A poucos metros do boulevard de Lisboa, que é como quem diz – Avenida da Liberdade –encontramos prédios cujas histórias se misturam com as do país. Se falassem, estas fachadas contariam como eram sedutoras as noites do Parque Mayer nos seus tempos áureos, ou agitadas as manhãs em dias de Feira da Alegria (precursora da Feira da Ladra).
Fotografia: Revista Urbana I Texto: Mafalda Galamas
A zona nobre da cidade exige, sempre que possível, remodelações à altura. E foi aqui, a poucos passos de distância, que a decoradora Rita Roquette nos mostrou mais um projeto de sua autoria. Por dentro, o prédio do século XX reflete os dias de hoje. O imóvel já conheceu duas obras de melhoramento e, se a arquitetura de interiores ficou aos comandos do proprietário, toda a parte decorativa exigiu um outro olhar.
As linhas contemporâneas, materiais de revestimento ou as peças de design contam a história de um casal de criativos, que encontrou neste duplex T3 o seu refúgio citadino. A casa distribui-se por 140 m2, zonas de convívio em baixo, e áreas privadas, como os quartos, em cima.
Mas é na sala onde (quase) tudo acontece. As reuniões de família, os momentos de lazer (com muita música ou leitura) e o convívio entre amigos. As linhas direitas são uma constante pela casa. Os armários desenhados à medida junto às janelas, ou a lareira embutida, denunciam que nada deve ser deixado ao acaso.

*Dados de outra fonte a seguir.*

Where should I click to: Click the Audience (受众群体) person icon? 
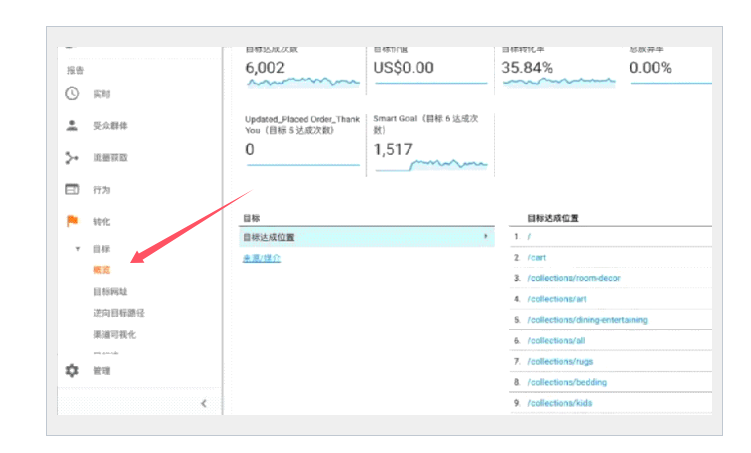click(x=72, y=126)
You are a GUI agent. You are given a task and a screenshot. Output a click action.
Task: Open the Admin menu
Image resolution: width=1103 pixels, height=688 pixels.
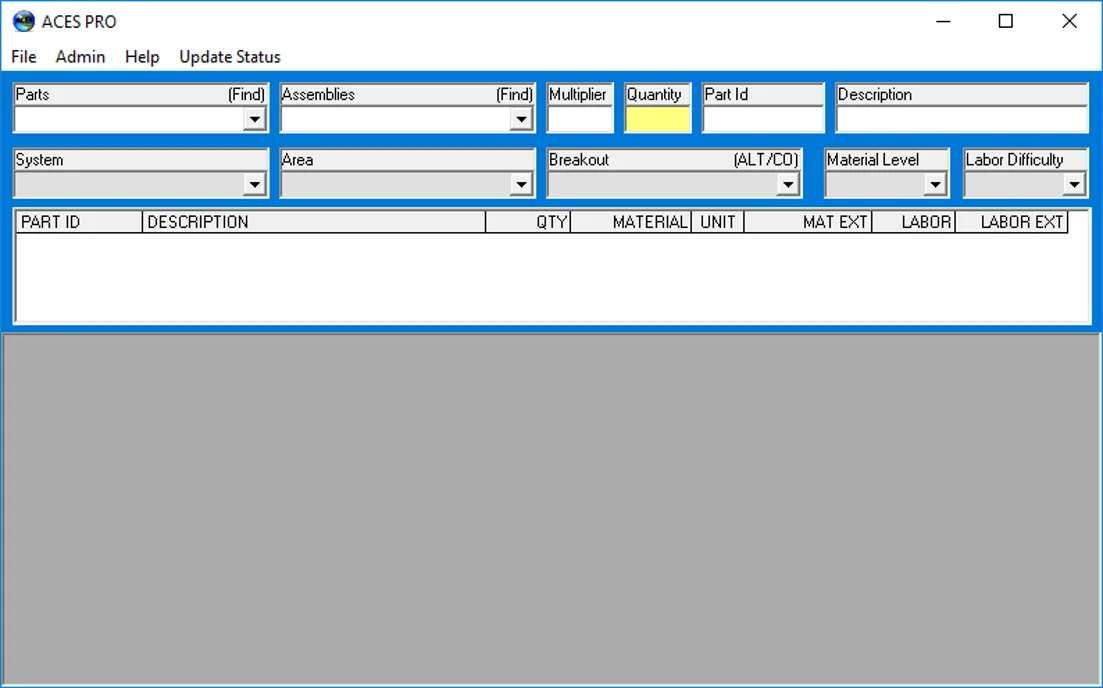[x=80, y=57]
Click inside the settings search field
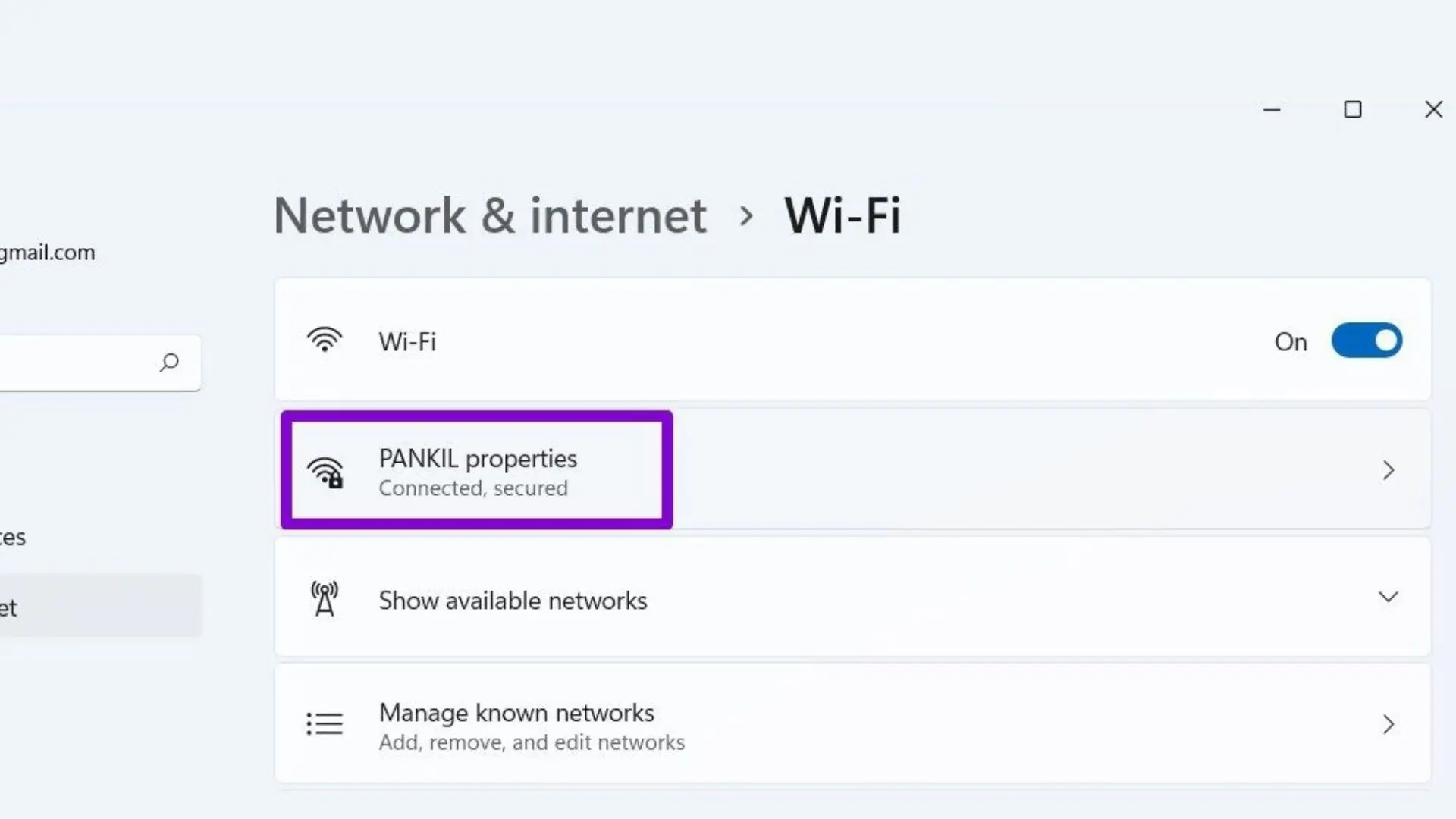The width and height of the screenshot is (1456, 819). pos(76,362)
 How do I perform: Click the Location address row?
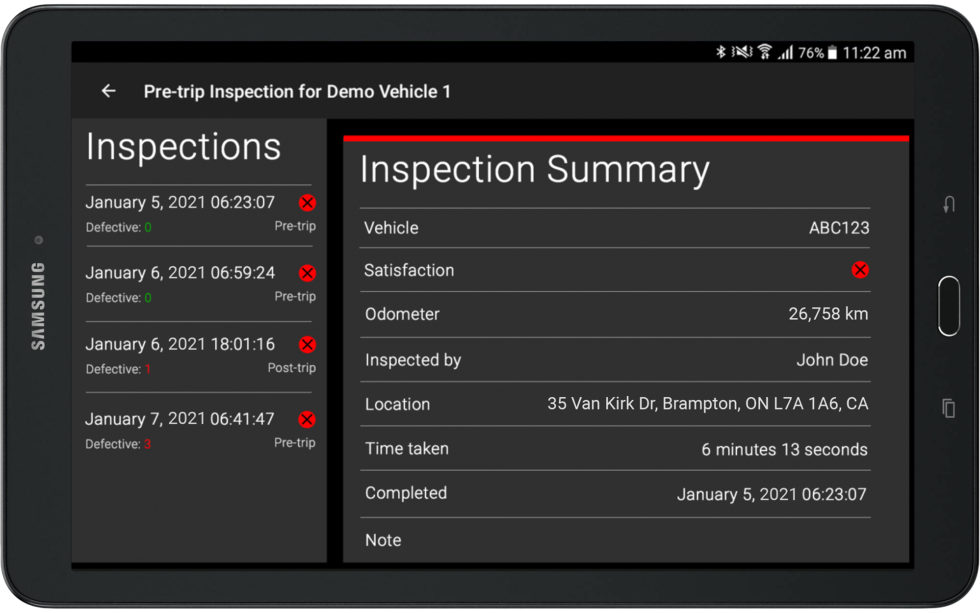pyautogui.click(x=615, y=404)
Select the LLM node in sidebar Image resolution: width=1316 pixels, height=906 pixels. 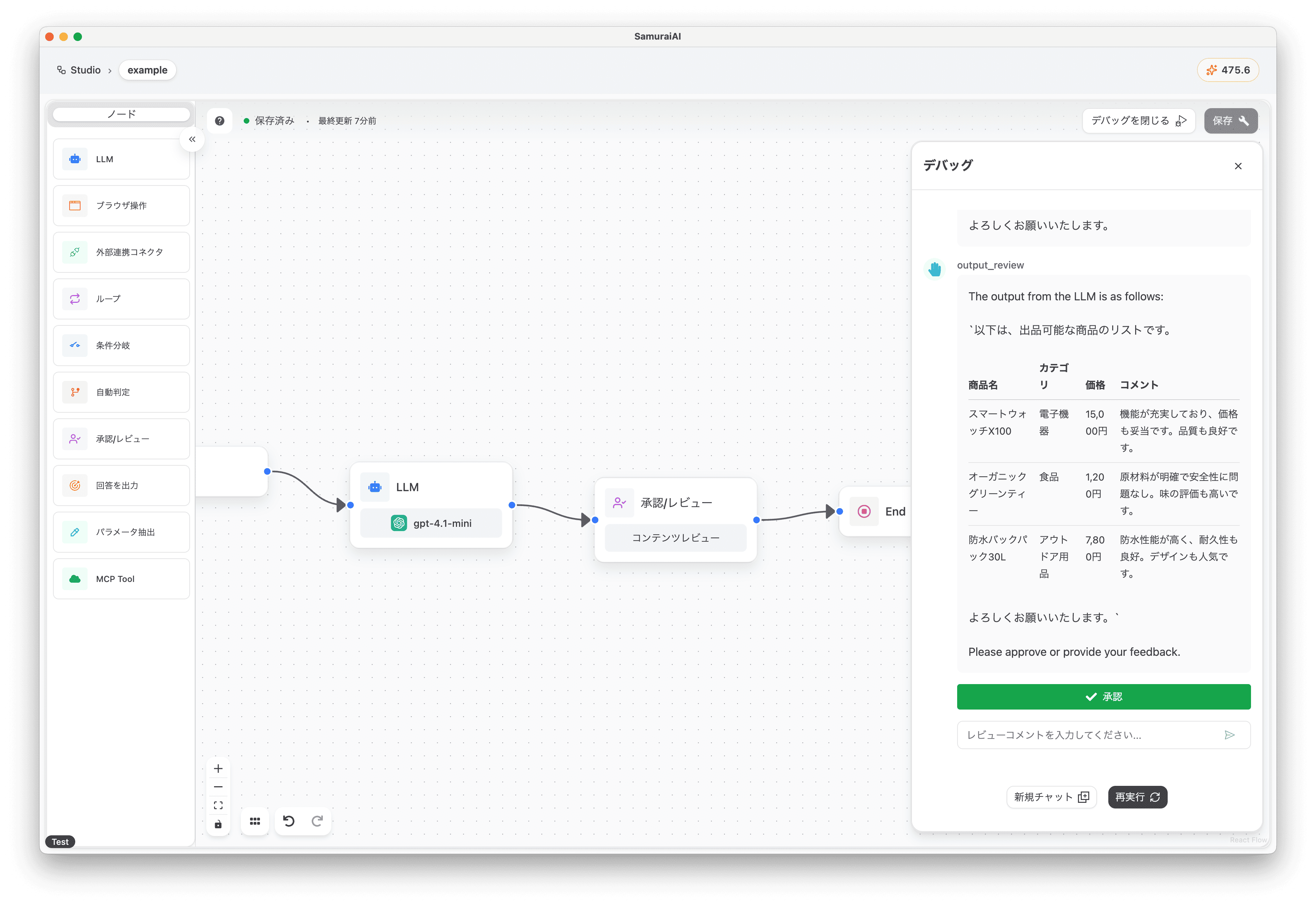121,159
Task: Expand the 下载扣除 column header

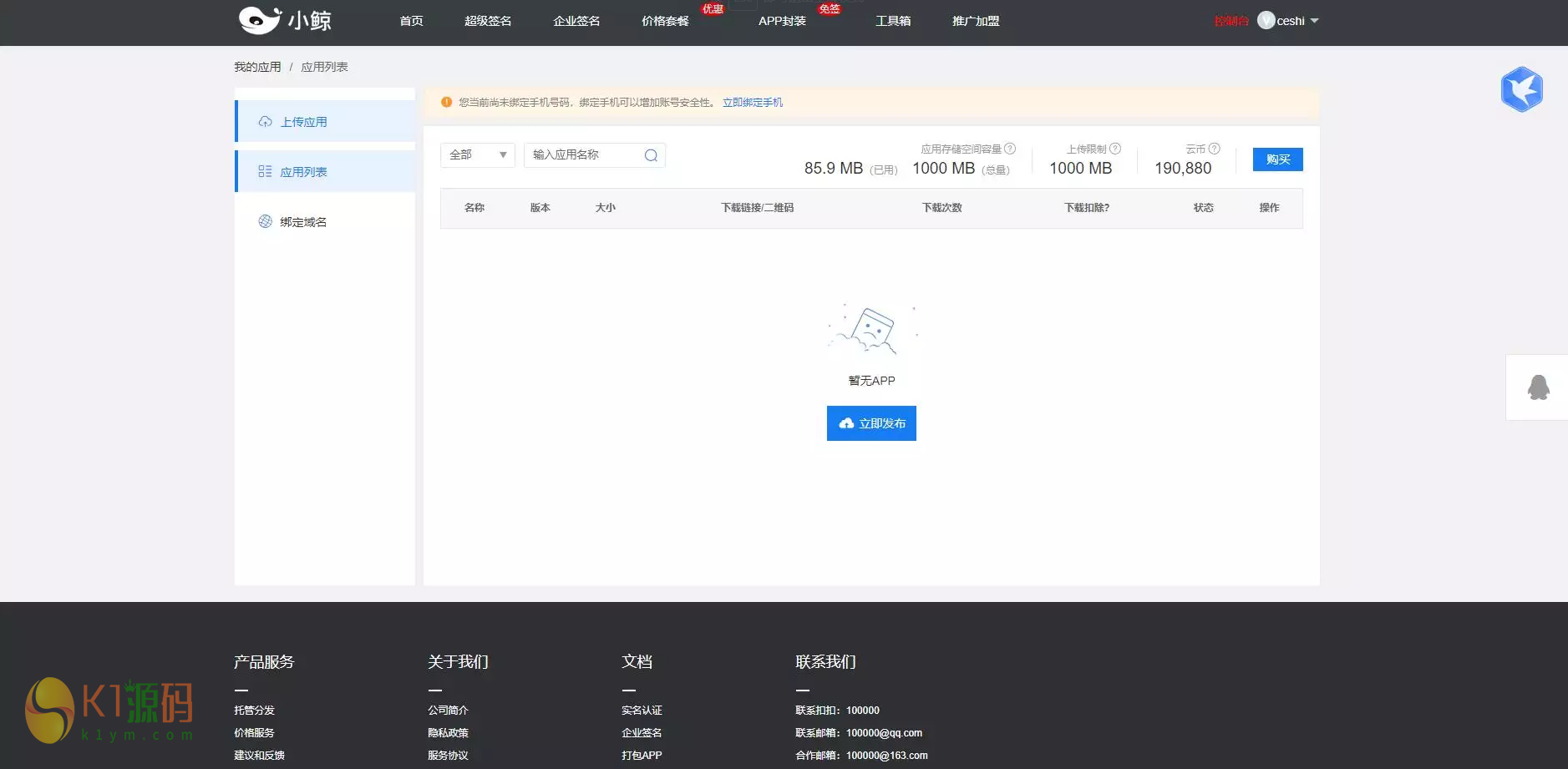Action: click(x=1086, y=208)
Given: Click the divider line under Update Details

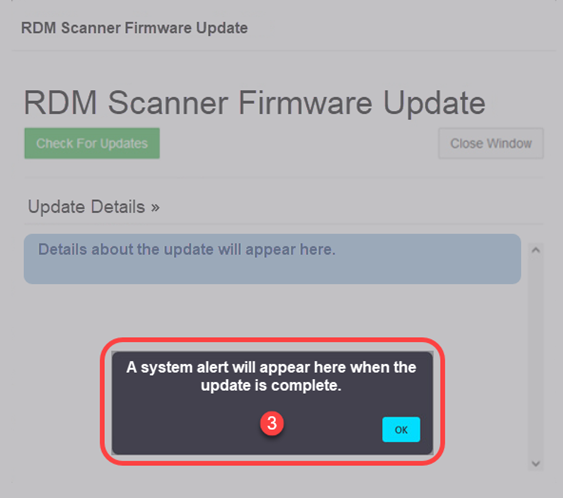Looking at the screenshot, I should (x=284, y=224).

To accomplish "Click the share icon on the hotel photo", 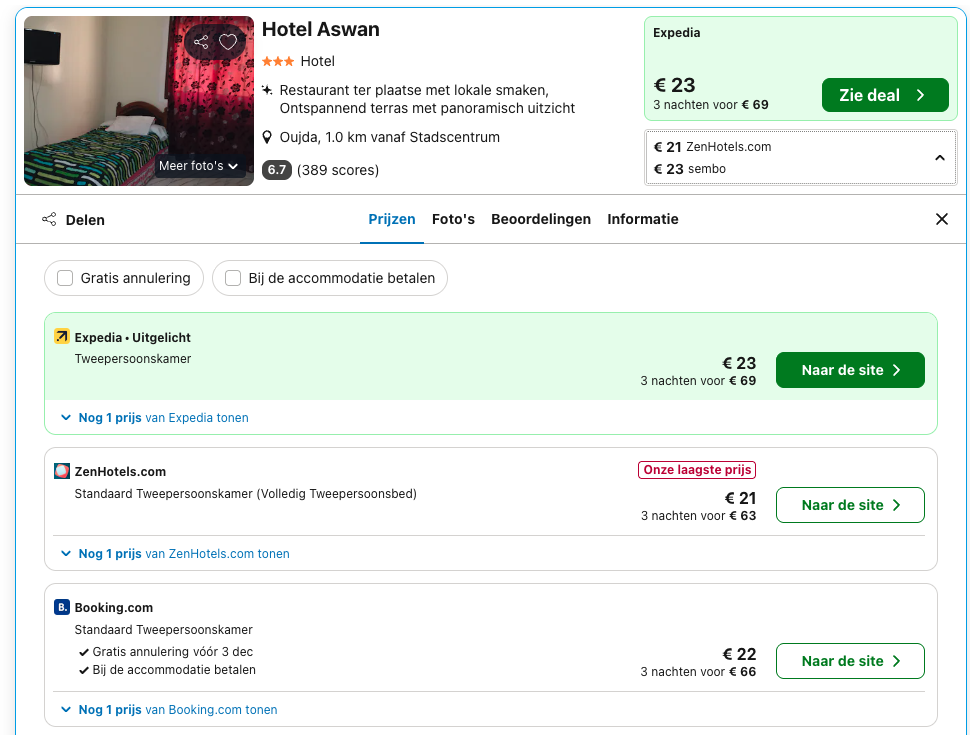I will click(x=201, y=42).
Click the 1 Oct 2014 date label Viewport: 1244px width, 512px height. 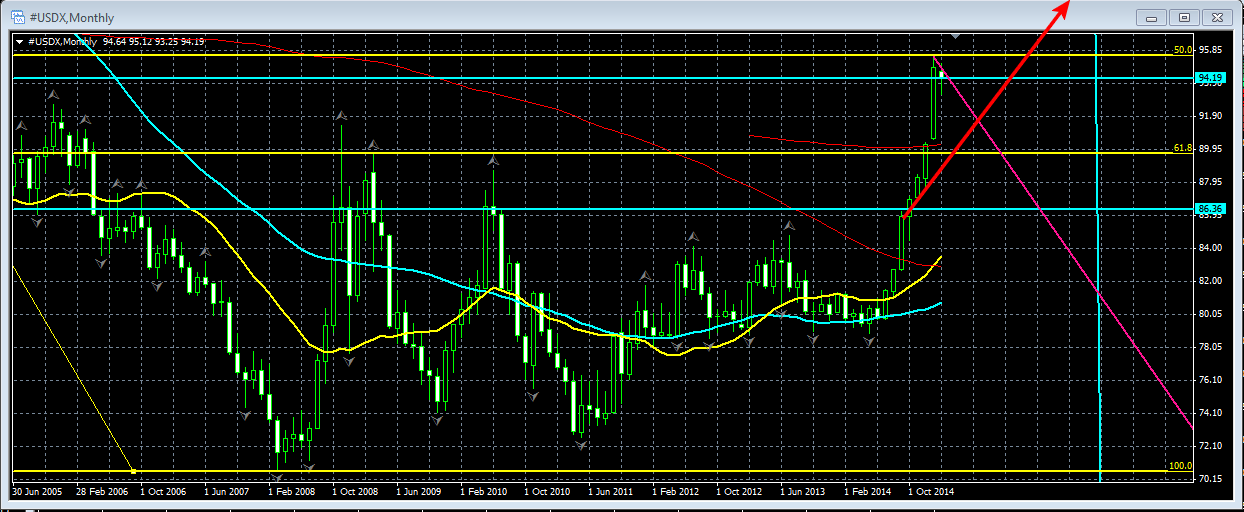tap(931, 492)
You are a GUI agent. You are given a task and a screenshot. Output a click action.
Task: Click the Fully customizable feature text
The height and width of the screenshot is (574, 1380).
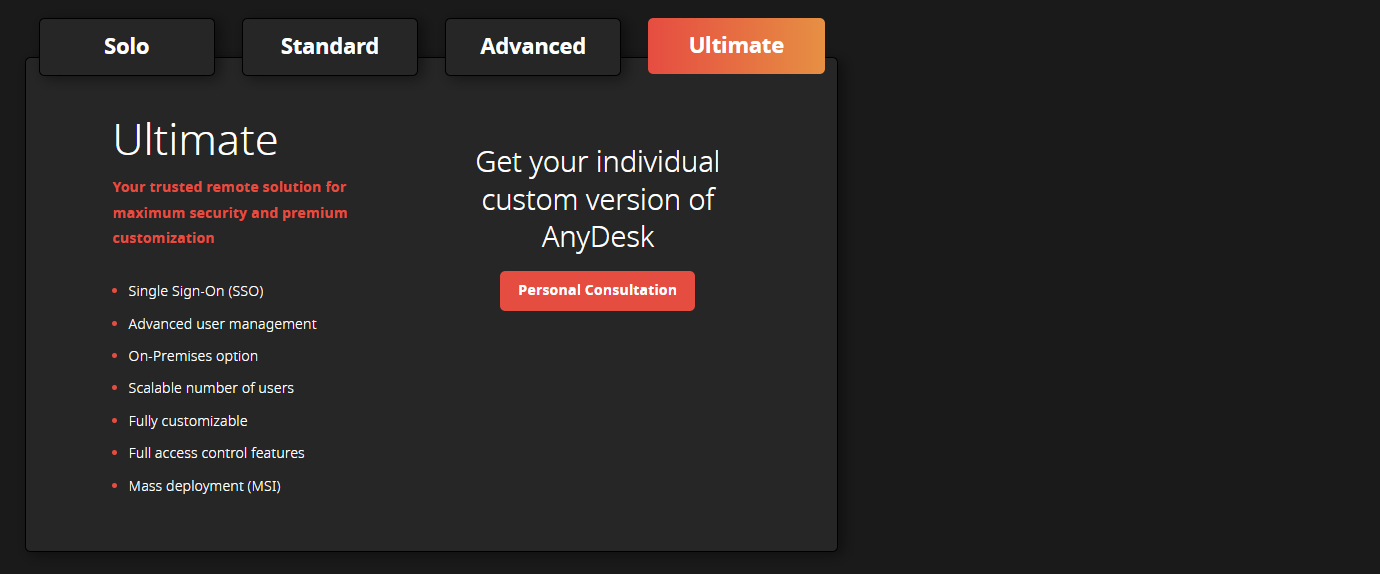point(188,421)
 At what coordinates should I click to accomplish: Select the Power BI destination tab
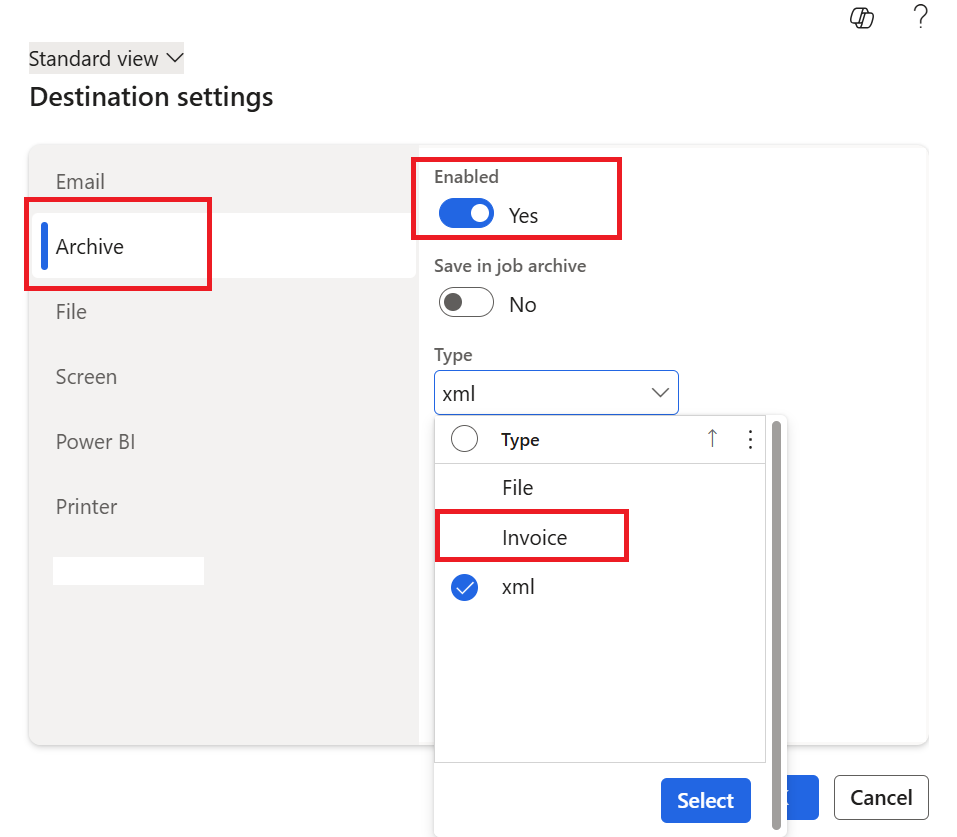[95, 442]
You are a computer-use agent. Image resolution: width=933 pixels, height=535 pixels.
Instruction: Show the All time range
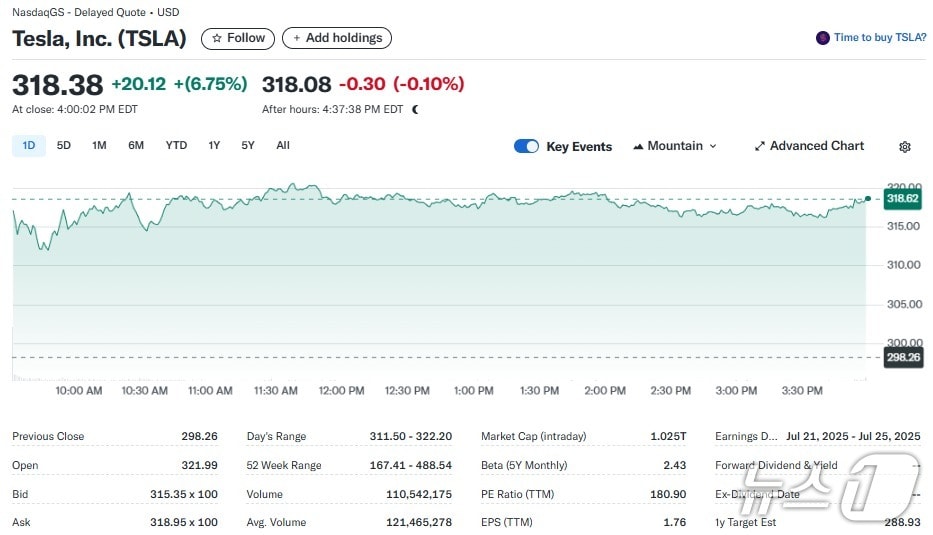(283, 146)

Bem delimitada, a zona de estar é, acima de tudo, confortável. Os sofás, cadeirões ou banqueta de centro, em pele de vaca, foram adquiridos na loja Rita Roquette Interiores. Os materiais naturais foram uma escolha óbvia para a decoradora, muito na base dos linhos e algodões. Conjugam com peças familiares que os proprietários fizeram questão de manter, como os candeeiros prateados dos anos 60 nas mesinhas de apoio.
As cadeiras da sala de jantar foram outros desses casos. «Os proprietários quiseram uma mesa oval que comportasse 14 pessoas sentadas, pois a rentabilidade é maior do que se fosse retangular ou redonda, e como eles recebem imenso», diz Rita Roquette. É feita de uma madeira exótica e combina na perfeição com as cadeiras de design intencionalmente restauradas pelo proprietário. Haviam sido adquiridas na Paularte, em Braga, e tinham na sua origem uma velatura em vangue. Também o estofo foi alterado para um veludo verde e fez o contraste perfeito. Faziam par com a mesa, que hoje serve de consola, também ela restaurada para a sua nova função. Por sua vez, os candeeiros redondos, que iluminam as refeições de família, vieram de um antiquário: «Considerei que o bronze ajudaria a atenuar e equilibrar o ar mais “bruto” da mesa, conferindo inclusive um certo requinte», acrescenta a decoradora.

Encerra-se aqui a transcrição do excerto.